YOUR TASK:
Since only part of the material below is wanted, output exactly the lines from the one with "Viewport: 1183px width, 650px" up to and including the one with "The height and width of the screenshot is (404, 773).".

MATERIAL FOR THE TASK:

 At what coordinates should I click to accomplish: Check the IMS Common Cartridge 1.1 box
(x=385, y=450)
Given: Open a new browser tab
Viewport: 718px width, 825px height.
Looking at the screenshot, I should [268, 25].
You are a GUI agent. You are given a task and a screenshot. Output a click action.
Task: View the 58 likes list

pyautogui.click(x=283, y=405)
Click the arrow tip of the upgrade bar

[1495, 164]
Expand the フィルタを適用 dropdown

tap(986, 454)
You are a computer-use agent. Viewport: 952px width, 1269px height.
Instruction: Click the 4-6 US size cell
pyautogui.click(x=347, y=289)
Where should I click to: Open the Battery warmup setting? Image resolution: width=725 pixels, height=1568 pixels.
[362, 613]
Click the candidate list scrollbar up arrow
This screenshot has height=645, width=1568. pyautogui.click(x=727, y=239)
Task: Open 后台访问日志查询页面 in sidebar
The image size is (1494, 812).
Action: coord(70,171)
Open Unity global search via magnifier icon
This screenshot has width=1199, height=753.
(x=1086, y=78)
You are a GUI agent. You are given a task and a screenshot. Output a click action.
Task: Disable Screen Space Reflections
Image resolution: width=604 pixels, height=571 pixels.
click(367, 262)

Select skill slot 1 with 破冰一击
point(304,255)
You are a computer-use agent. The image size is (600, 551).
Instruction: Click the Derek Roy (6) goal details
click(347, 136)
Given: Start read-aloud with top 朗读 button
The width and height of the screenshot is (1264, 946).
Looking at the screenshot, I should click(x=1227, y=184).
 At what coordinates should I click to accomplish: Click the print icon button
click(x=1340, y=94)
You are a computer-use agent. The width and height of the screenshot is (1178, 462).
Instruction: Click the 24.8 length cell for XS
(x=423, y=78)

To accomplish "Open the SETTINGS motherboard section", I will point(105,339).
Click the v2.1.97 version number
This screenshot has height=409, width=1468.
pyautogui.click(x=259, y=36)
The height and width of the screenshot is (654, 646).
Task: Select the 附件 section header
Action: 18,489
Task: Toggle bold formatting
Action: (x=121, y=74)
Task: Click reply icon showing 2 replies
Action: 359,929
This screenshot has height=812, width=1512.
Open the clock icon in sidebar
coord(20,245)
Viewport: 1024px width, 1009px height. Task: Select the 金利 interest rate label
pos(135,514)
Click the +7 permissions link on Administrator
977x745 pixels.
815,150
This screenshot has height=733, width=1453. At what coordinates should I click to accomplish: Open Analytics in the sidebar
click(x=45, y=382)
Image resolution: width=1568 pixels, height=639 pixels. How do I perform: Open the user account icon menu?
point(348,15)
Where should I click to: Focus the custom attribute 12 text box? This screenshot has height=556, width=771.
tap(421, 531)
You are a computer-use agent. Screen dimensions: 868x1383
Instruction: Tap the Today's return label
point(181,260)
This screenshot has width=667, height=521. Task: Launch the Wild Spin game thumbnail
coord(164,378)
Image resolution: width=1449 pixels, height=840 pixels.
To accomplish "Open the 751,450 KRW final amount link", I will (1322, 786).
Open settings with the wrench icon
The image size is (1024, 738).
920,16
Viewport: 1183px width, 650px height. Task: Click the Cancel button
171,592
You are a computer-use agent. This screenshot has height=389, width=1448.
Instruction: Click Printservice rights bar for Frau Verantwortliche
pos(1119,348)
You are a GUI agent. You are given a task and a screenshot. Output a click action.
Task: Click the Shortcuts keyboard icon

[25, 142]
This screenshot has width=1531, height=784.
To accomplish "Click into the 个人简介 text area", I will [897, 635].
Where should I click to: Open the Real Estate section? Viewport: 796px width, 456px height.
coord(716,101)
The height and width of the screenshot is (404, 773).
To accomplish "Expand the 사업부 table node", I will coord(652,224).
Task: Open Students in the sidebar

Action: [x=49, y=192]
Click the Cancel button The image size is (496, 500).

TASK OUTPUT:
Viewport: 1183px width, 650px height. Task: Click the Cancel button
171,592
You are a computer-use agent. This screenshot has height=389, width=1448.
Instruction: Click Printservice rights bar for Frau Verantwortliche
pos(1119,348)
You are a GUI agent. You are given a task and a screenshot. Output a click action.
Task: Click the Shortcuts keyboard icon

[25, 142]
This screenshot has width=1531, height=784.
To accomplish "Click into the 个人简介 text area", I will [897, 635].
Where should I click to: Open the Real Estate section? Viewport: 796px width, 456px height.
coord(716,101)
The height and width of the screenshot is (404, 773).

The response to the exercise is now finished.